▸ Action item
Copy out each line of the material in which the word "screenshot" can be found.

▸ Data provided

++++++

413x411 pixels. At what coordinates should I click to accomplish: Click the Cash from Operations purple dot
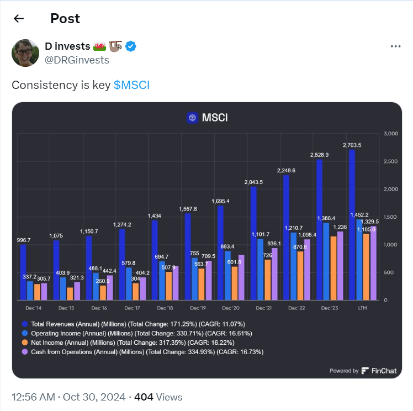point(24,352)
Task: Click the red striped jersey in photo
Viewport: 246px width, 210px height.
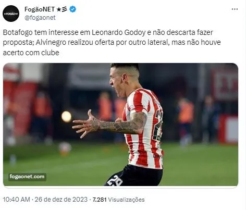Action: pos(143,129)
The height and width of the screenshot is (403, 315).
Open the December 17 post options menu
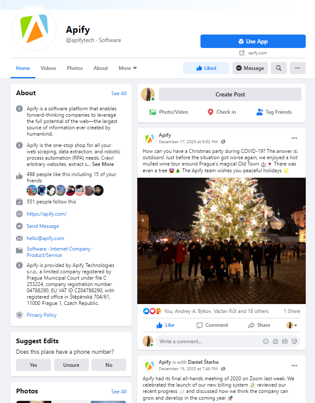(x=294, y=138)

++++++

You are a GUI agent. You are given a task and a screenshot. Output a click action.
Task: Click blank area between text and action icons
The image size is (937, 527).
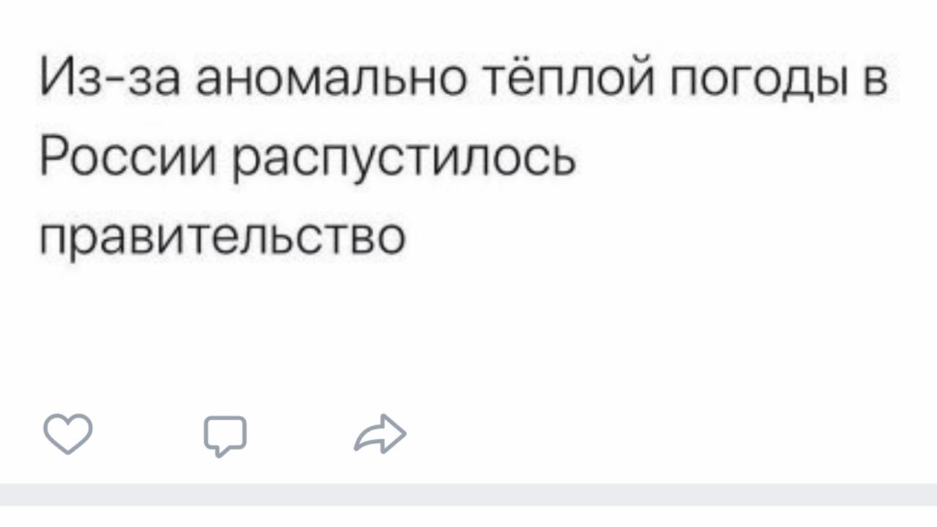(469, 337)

++++++

▸ Task response
The height and width of the screenshot is (403, 315).
You are a GUI agent. You are given a task and a screenshot. Output a click action.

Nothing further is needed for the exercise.